| Source data |
-=-=-
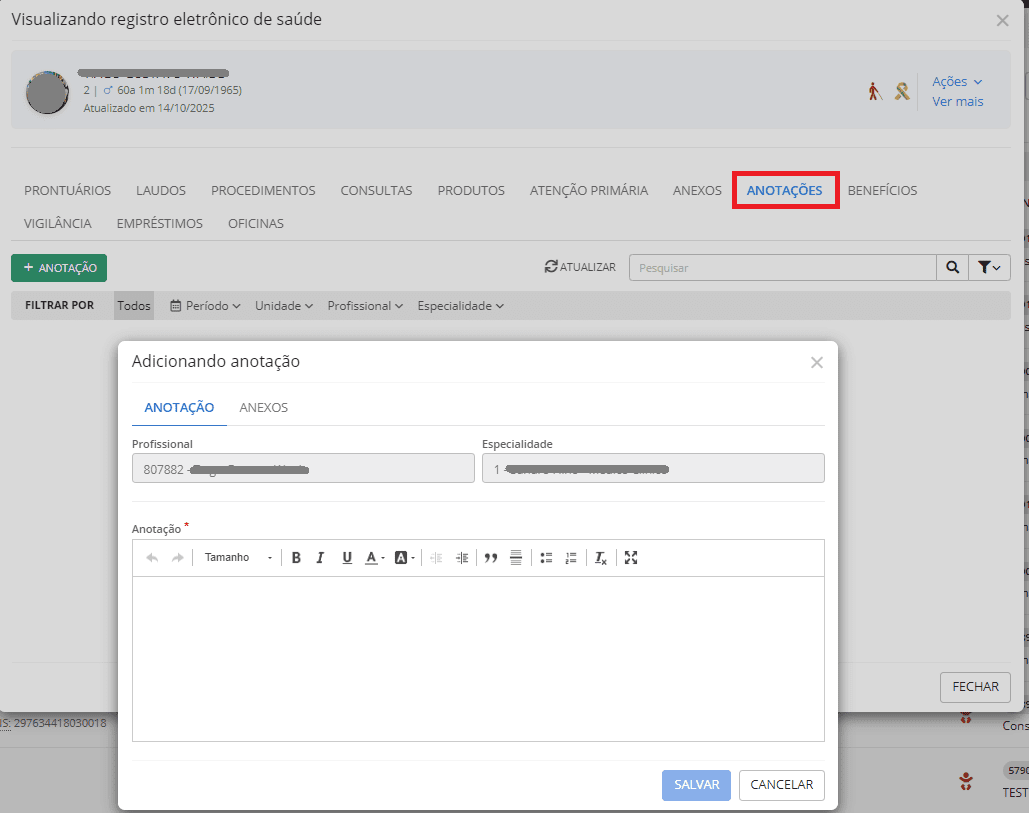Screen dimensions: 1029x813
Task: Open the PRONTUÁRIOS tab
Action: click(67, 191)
-=-=-
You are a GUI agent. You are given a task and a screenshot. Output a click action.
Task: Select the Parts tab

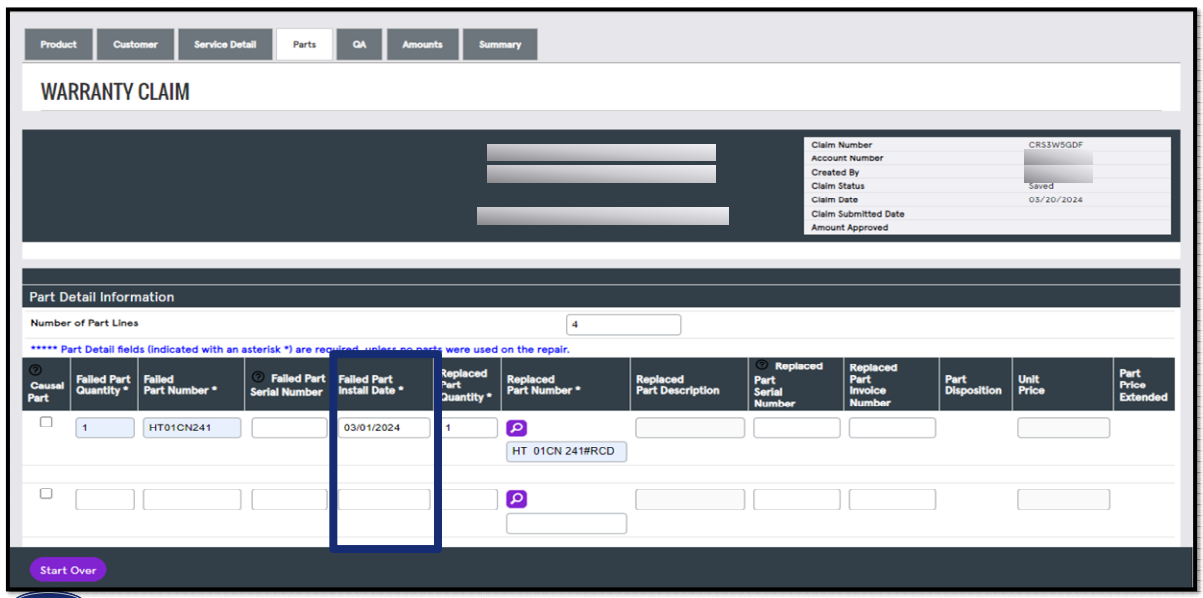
-=-=-
| Task directions |
Restate word for word only the lines above from the line containing "You are a GUI" to the line containing "Task: Select the Parts tab", both of them included.

| Output of the task |
You are a GUI agent. You are given a task and a screenshot. Output a click action.
Task: Select the Parts tab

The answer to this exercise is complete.